Important to remember, we are currently under a Continuing Resolution that technically contains FY 2012 programmatic language and levels as the base.  This means that some legislation that has passed since the FY 2012 budget that goes through the traditional process and gets signed into law by the President cannot be enacted as written.  For example, in MAP-21, the transportation bill, a TOD pilot program was written into law, however it was not part of the fiscal year 2012 world.  Unfortunately, they were unable to create a fiscal year 2013 budget, which would have created a place for this pilot program.  Since the Continuing Resolution is essentially continuing fiscal year 2012 programs and levels we cannot fiscally comply with the law.


The Center on Budget and Policy Priorities (CBPP) has a great in-depth guide on their website.  Also remember that there are lots of other organizations, including the Library of Congress, that have a wealth of information on this topic.

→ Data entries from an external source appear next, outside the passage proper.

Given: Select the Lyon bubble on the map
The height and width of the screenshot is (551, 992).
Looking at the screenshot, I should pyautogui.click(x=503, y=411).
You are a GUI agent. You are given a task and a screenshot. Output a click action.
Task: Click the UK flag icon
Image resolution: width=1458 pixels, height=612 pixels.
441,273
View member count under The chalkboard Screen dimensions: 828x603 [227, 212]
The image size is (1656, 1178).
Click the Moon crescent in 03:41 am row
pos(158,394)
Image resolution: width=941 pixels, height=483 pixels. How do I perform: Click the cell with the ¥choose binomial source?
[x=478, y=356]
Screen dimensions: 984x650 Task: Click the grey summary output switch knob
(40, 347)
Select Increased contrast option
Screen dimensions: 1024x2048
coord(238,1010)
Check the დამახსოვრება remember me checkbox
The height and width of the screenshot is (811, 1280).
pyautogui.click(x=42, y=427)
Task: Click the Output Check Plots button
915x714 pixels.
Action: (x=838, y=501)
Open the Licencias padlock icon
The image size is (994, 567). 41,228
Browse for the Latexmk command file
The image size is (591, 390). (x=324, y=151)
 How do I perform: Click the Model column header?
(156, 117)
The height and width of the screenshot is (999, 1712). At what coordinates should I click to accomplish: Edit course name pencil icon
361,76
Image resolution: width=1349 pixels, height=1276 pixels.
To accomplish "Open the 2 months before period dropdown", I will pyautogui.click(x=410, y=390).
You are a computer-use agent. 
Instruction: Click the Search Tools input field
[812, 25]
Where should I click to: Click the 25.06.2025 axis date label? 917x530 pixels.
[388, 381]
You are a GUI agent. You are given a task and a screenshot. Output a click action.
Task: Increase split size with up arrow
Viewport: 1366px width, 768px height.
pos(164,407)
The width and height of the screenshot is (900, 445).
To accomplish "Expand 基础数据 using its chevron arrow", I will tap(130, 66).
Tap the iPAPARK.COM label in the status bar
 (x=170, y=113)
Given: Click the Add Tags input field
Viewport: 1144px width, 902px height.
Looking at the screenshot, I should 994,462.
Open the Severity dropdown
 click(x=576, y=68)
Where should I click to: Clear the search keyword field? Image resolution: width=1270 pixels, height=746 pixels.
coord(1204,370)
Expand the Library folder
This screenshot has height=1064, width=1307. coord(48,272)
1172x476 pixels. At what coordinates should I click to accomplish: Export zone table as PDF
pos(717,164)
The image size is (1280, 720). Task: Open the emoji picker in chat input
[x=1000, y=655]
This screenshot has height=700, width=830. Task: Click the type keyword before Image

We are in a unique historical period, everything is on the table and the moral component of budgeting has never been more pronounced.  These decisions have consequences, although genuine deliberation and collaboration at this juncture could yield great opportunities. I am cautiously optimistic that is where we will get.


Meanwhile, you might want to reach out to your Representatives and Senators about the programs that matter most to you and your organization during the ongoing appropriations and budgetary conversations.